Roller coaster, indeed: Maryland’s highest court has thrown out a jury’s $2.5 million verdict against the operator of the Six Flags amusement park at Largo over a 1999 incident in which park employees told a family that their 4-year-old daughter did not meet the height requirement for the Typhoon Sea Coaster ride. The family refused to get off the ride and there ensued an altercation with park employees which resulted in several family members being handcuffed and led away to security — none were apparently seriously hurt — before being let go an hour later. How did a dispute of this magnitude snowball into a $2.5 million jury verdict? Well, it seems that although the original charges against the park operators did not make an issue of race, lawyers for the plaintiffs (who are African-American) had repeatedly played up racial angles before the Prince Georges County jury. Finding “a significant probability that the verdict was influenced by improper and irrelevant insinuations by their attorneys and certain of their witnesses of racial discrimination by alleged employees of the corporate defendant,” the court ordered retrial (“Court of Appeals overturns $2.5 million award in Six Flags suit”, AP/InsideBaltimore, May 17; CoasterBuzz, May 18; Tierco v. Williams, opinion in PDF format)(via Insurance Defense Blog, Jun. 1). Just to guarantee the burning up of even more resources, the case spawned insurance coverage litigation (PDF) in Delaware.

Rule of Lawyers thanks

Thanks to David Bernstein (Volokh Conspiracy, Jun. 2) for his kind words recommending that people buy my book The Rule of Lawyers, newly out in paperback. Also to Key Monk, who calls it “another good read” (Jun. 1). Reviews of the book, from numerous perspectives, can be found here. Also, we’ve noticed a few more reviews of the book online in addition to those previously noted: Richard R. Forsten, “It’s a Mad, Mad, Mad, Mad World”, In Re: (Delaware State Bar Association), Oct. 2003; “Keeping Up With New Legal Titles”, review by Harvey K. Morrell, 95 Law Library Journal (2003), (PDF)(scroll to p. 588)(“In clear, lucid prose Olson keeps the reader enthralled as he recounts his tales of horror”), and George Leef, “The Learning Curve #145 — Rule of Lawyers: A Feeding Frenzy of National Proportions”, Carolina Journal, May 24, 2004 (“sardonic wit. …a well-researched and deliciously written expose of a serious national problem.”) Evan Schaeffer (Jun. 5) already has sent off for his copy, Paul of Right Side of the Rainbow (Jun. 6) plans to do the same, and you should too (revised and bumped 6/7).

Pennsylvania obstetrics

Consider having your baby somewhere else: hit hard by the state’s malpractice crisis, the “five-county Philadelphia region [lost] 25 percent of its staffed OB beds between 1993 and 2003, according to Delaware Valley Healthcare Council President Andrew Wigglesworth. Within the past 18 to 24 months, he says, the region lost 10 hospital OB departments, including those at MCP, Methodist, Nazareth, Warminster, Mercy Fitzgerald, Episcopal and Elkins Park; while OB services were also lost from hospital closures including City Line, Sacred Heart in Norristown and Community Hospital in Chester.

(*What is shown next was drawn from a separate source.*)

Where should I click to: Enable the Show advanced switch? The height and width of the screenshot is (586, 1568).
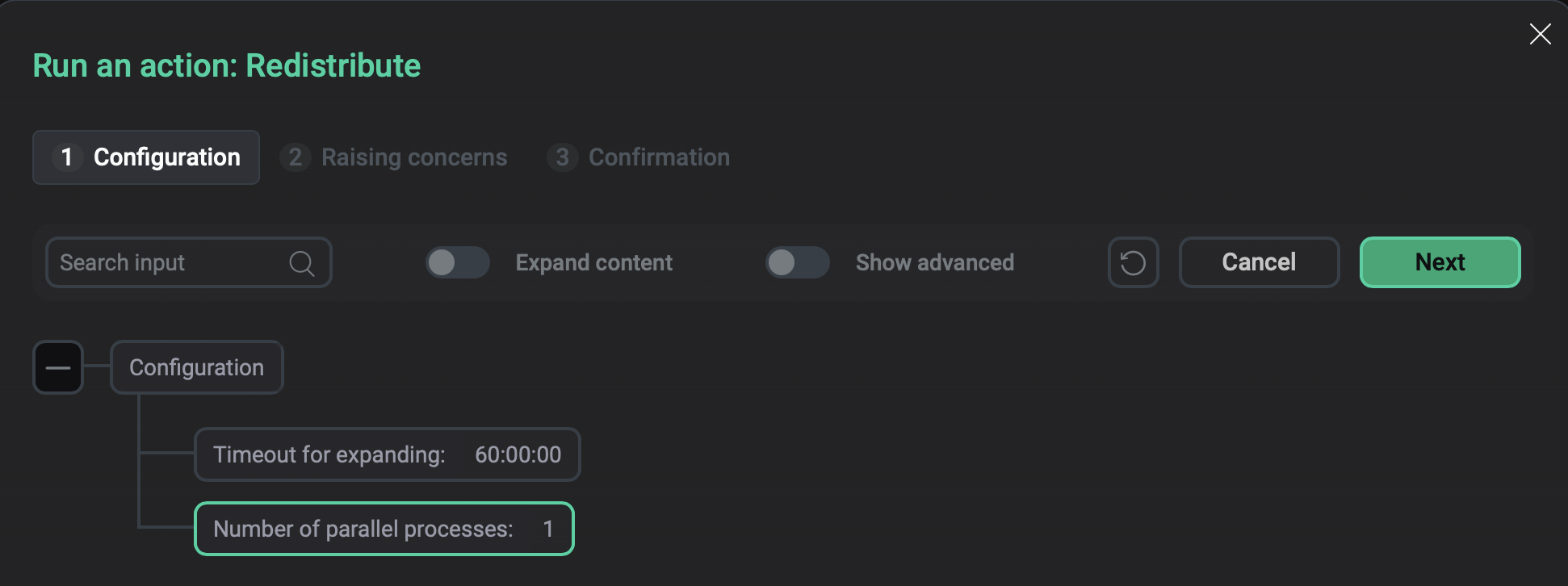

“Liability issues have put extraordinary pressure on OB programs in southeastern Pa., while well over 50 percent of practicing obstetricians in the region, perhaps closer to 75 percent, have become employees whose liability coverage is paid for by hospitals, says Wigglesworth, who adds that the trend toward employed OB status in southeastern Pa. has accelerated over the past three and a half years. ‘It is clear that, without the intervention of hospitals to employ and cover obstetricians in the region, we would have an extraordinary crisis, in terms of availability of OB services,’ he says…

“Wigglesworth [notes] that liability costs alone have approached two-thirds of the reimbursement level. …’Surviving’ OB programs in the region are mostly represented by teaching hospitals, including Hospital of the University of Pennsylvania (HUP), Pennsylvania Hospital, Einstein, Hahnemann, Jefferson and Temple.” (Christopher Guadagnino, “Obstetrician scarcity in Pennsylvania”, Physicians News Digest, May)(via Donna Rovito) (& letter to the editor Aug. 16).